Children and workers are seen at a tent encampment recently built near the Tornillo Port of Entry on June 19, 2018 in Tornillo, Texas. The Trump administration is using the Tornillo tent facility to house immigrant children separated from their parents after they were caught entering the U.S. under the administration's zero tolerance policy. (Credit: Joe Raedle/Getty Images)

The process of reunifying families who have been separated at the border could take months, federal officials said Friday, as lawyers, advocates and lawmakers said that the path ahead remained murky and chaotic, and the Trump administration failed again to provide clear direction on how to resolve the issue.
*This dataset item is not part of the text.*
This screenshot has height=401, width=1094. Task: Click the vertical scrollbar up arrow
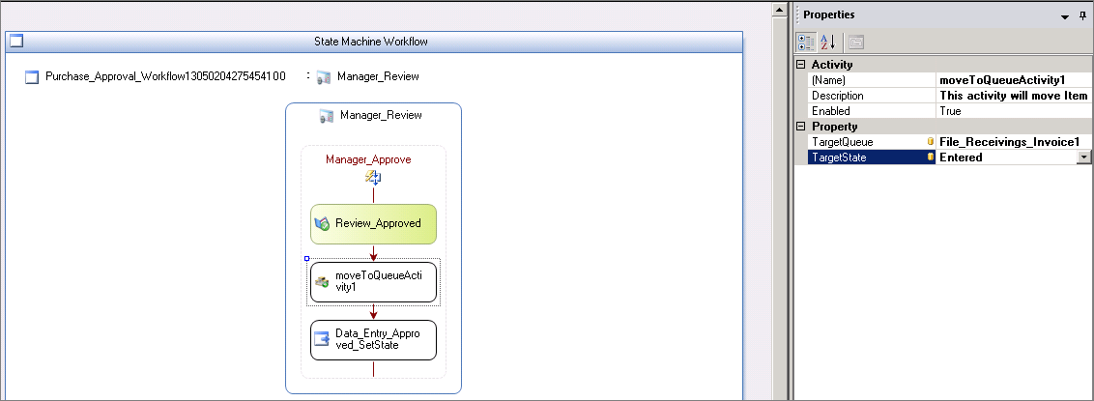click(778, 11)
“To wait four months — my God, that’s agonizing,” said Daniel Garza, president of the conservative Latino organization Libre Initiative, after a Department of Health and Human Services field supervisor outlined a process that could last that long while speaking in McAllen, Texas, at a roundtable convened by the state’s two senators.

Federal officials say about 2,300 children have been detained apart from their parents since May, when the administration began holding many adults who cross the border illegally and charging them with misdemeanors, rather than allowing them to await asylum hearings with monitoring — a process President Trump has derided as “catch and release.”

On Wednesday, Trump signed an executive order intended to halt the separation of parents and children by detaining families together. Since then, his administration has struggled to articulate a plan to put the families back together or determine what effect doing so would have on enforcement, given the limited bed space for families.